_Data from a pointing dataset_:
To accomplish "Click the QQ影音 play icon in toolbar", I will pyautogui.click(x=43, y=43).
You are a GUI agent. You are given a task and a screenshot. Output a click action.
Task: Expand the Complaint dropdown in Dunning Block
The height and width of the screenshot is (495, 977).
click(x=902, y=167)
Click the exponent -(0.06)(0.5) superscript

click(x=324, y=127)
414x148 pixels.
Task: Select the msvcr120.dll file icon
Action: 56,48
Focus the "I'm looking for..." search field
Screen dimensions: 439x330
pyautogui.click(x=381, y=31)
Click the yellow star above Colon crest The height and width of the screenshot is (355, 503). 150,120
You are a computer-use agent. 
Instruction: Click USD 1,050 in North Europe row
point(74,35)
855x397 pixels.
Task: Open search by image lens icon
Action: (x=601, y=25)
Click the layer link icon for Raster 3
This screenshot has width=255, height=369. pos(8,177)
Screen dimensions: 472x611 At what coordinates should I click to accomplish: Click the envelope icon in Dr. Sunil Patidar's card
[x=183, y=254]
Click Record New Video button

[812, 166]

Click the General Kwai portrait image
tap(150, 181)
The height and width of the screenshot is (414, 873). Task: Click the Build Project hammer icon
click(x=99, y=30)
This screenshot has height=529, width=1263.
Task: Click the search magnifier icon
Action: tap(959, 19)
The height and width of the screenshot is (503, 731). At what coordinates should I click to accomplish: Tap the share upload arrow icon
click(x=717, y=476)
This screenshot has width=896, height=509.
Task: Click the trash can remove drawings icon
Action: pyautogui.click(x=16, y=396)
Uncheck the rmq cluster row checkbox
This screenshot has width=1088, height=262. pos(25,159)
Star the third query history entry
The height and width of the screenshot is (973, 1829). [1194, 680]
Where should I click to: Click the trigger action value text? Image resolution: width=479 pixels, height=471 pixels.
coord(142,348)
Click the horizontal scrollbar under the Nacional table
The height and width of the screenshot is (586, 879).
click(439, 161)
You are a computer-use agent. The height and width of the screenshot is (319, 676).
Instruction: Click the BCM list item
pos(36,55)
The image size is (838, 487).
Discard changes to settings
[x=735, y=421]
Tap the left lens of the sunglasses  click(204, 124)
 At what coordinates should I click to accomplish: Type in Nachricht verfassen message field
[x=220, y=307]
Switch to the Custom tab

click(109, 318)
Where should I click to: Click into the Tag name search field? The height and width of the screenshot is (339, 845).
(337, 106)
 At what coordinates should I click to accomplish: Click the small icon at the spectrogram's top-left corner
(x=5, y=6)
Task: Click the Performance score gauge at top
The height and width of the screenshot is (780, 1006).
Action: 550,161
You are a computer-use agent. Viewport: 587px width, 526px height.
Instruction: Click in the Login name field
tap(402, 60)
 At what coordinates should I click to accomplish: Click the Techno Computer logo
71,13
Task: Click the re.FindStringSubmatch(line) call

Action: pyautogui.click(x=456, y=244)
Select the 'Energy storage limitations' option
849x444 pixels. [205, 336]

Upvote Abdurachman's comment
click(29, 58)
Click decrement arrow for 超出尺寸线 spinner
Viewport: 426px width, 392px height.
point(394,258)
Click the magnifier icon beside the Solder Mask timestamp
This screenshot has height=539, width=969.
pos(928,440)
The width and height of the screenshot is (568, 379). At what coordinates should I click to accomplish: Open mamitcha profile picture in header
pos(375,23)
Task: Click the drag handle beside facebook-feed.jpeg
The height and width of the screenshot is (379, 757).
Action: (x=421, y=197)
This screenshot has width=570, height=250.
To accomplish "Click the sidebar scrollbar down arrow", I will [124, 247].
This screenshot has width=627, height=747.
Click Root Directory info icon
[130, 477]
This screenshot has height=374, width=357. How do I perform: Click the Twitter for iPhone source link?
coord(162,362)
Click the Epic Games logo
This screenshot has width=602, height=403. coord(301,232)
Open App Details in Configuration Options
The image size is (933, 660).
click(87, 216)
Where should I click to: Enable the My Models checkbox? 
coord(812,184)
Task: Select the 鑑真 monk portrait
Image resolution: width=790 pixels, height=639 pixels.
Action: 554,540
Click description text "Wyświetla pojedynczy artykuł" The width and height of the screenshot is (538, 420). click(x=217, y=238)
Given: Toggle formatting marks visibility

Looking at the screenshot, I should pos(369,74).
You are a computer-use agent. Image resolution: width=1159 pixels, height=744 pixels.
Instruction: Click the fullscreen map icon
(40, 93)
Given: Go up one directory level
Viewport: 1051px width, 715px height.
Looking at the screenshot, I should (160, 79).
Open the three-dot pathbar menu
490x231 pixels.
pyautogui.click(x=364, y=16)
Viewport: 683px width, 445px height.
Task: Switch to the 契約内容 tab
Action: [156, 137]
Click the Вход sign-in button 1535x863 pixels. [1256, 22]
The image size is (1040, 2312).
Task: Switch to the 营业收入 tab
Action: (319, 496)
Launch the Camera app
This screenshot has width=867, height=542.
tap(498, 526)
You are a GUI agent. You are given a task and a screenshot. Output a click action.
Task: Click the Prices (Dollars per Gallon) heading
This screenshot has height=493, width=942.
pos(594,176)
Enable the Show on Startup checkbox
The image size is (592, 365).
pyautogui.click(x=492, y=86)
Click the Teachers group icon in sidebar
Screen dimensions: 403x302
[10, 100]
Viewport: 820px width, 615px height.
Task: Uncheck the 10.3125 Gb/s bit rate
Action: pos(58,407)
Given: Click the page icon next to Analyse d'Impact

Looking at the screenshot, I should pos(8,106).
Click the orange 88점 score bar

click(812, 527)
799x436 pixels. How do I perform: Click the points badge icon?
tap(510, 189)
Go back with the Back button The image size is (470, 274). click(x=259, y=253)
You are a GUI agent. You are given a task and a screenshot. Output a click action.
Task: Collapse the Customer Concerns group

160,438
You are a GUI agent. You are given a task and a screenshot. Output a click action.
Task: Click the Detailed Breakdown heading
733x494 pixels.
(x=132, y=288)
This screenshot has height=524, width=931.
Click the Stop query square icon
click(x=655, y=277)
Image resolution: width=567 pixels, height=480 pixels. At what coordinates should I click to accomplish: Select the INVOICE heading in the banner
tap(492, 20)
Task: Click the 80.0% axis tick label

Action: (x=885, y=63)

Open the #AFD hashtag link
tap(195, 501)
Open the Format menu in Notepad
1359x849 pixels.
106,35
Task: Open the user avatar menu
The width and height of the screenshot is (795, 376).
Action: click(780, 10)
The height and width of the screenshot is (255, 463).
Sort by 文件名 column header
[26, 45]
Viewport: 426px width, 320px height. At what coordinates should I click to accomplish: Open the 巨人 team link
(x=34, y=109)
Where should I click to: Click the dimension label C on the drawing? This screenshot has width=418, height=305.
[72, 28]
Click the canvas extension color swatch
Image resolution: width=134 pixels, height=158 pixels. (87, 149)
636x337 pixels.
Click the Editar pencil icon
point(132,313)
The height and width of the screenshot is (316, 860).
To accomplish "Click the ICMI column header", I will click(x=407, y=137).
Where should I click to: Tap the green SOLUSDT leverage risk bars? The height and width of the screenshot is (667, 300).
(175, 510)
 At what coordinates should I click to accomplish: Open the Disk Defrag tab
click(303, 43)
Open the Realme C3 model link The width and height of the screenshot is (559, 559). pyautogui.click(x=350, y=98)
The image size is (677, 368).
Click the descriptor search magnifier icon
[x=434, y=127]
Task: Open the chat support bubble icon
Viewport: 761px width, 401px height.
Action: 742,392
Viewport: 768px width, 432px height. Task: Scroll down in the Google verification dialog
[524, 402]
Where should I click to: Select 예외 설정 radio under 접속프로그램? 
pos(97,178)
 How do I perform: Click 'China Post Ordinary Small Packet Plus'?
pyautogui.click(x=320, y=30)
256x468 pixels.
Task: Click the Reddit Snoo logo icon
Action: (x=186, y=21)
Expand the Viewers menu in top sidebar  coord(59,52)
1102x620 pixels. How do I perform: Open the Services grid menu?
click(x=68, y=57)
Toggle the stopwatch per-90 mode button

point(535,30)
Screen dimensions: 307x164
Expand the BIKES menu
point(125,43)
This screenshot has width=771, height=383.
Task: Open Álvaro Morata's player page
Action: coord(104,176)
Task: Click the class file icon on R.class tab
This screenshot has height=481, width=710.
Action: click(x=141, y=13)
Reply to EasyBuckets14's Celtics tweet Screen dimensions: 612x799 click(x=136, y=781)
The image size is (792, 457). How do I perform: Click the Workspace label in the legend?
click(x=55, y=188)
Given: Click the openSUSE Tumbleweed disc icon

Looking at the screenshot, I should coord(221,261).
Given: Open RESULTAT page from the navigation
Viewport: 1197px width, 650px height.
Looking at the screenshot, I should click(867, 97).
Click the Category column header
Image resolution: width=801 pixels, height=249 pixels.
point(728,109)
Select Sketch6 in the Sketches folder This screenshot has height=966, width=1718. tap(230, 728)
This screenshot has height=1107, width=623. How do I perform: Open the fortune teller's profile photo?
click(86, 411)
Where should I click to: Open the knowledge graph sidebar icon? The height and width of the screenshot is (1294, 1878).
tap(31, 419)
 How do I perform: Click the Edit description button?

_AIM_:
Swap "search field" for "search box" in the data from its start through the line containing "pyautogui.click(x=381, y=31)", keeping everything else unchanged. Return only those lines.

_ANSWER TO THE TASK_:
To accomplish "Click the QQ影音 play icon in toolbar", I will pyautogui.click(x=43, y=43).
You are a GUI agent. You are given a task and a screenshot. Output a click action.
Task: Expand the Complaint dropdown in Dunning Block
The height and width of the screenshot is (495, 977).
click(x=902, y=167)
Click the exponent -(0.06)(0.5) superscript

click(x=324, y=127)
414x148 pixels.
Task: Select the msvcr120.dll file icon
Action: 56,48
Focus the "I'm looking for..." search box
Screen dimensions: 439x330
pyautogui.click(x=381, y=31)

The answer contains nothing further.